Pardon papa. Sans doute de là où tu es, tu n’es pas fier de ta fille. Mais tu es parti. J’avais seulement deux ans. Et je me perds depuis que je n’ai plus de père. Je n’ai eu le temps d’apprendre de toi que le manque et la souffrance de porter sur mes frêles épaules le lourd poids de ton absence. Je suis faible encore mais je m’efforce de m’endurcir parce que la vie n’est pas facile : je l’apprends à mes dépends.
 Oui papa, aujourd’hui j’ai 20 ans et je suis à la rue. Maman est là-bas, dans ce pays si proche, mais elle est si loin de moi. Elle a ses problèmes aussi et je ne veux pas l’accabler avec les miens. Tu le sais, j’ai bien trop d’orgueil pour lui demander de l’aide. Mais je veux m’en sortir - sache-le, et devenir une grande un jour.
   Je me suis faite une copine à la gare du nord, là où je dors certaines nuits.

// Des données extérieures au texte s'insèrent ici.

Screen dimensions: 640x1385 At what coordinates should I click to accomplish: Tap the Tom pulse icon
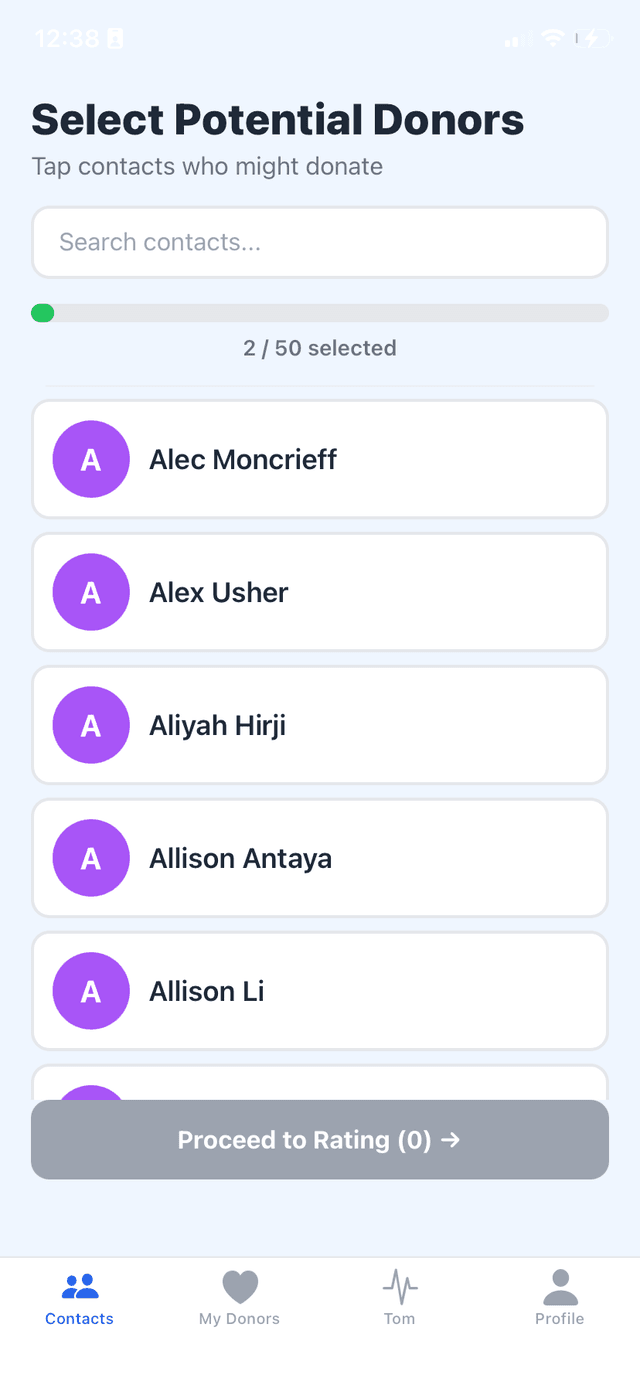pos(400,1286)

Elle est très gentille. Certains soir, après son travail, elle reste discuter avec moi pendant des heures. Elle est jeune mais elle a eu une sacrée vie, un peu comme moi, c’est ce qui nous rapproche je crois. Elle travaille dans une maison d’édition, et souvent me ramène des livres et un repas chaud. Il y en a un que j’aime particulièrement et que je garde toujours dans ma poche. Papa, moi aussi un jour je parlerai bien, je ferai de belles phrases et écrirai de belles histoires pour partager avec le monde ce que je vis.
   Tu verrais comme le monde est pourri, comme les gens souffrent ici. Même dans un pays riche comme la France on laisse les gens crever dans le froid, mourir de faim, macérer dans leur propre excrément, vivre l’enfer sur terre dans la plus grande des indifférences.
  Hier, j’ai vu des policiers maltraiter un homme dans le RER. Il n’avait rien fait de mal. Sa seule faute était d’avoir une couleur de peau qui ne leur convenait pas et de se trouver au mauvais endroit, au mauvais moment. Ils l’ont  frappé, lui ont donné des coups de poings, des coups de pieds, lui ont craché à la figure, puis l’ont insulté des pires mots que l’on puisse dire à un être humain. Oui papa, cela t’étonne sûrement, mais de nos jours les vrais délinquants ce sont certains policiers.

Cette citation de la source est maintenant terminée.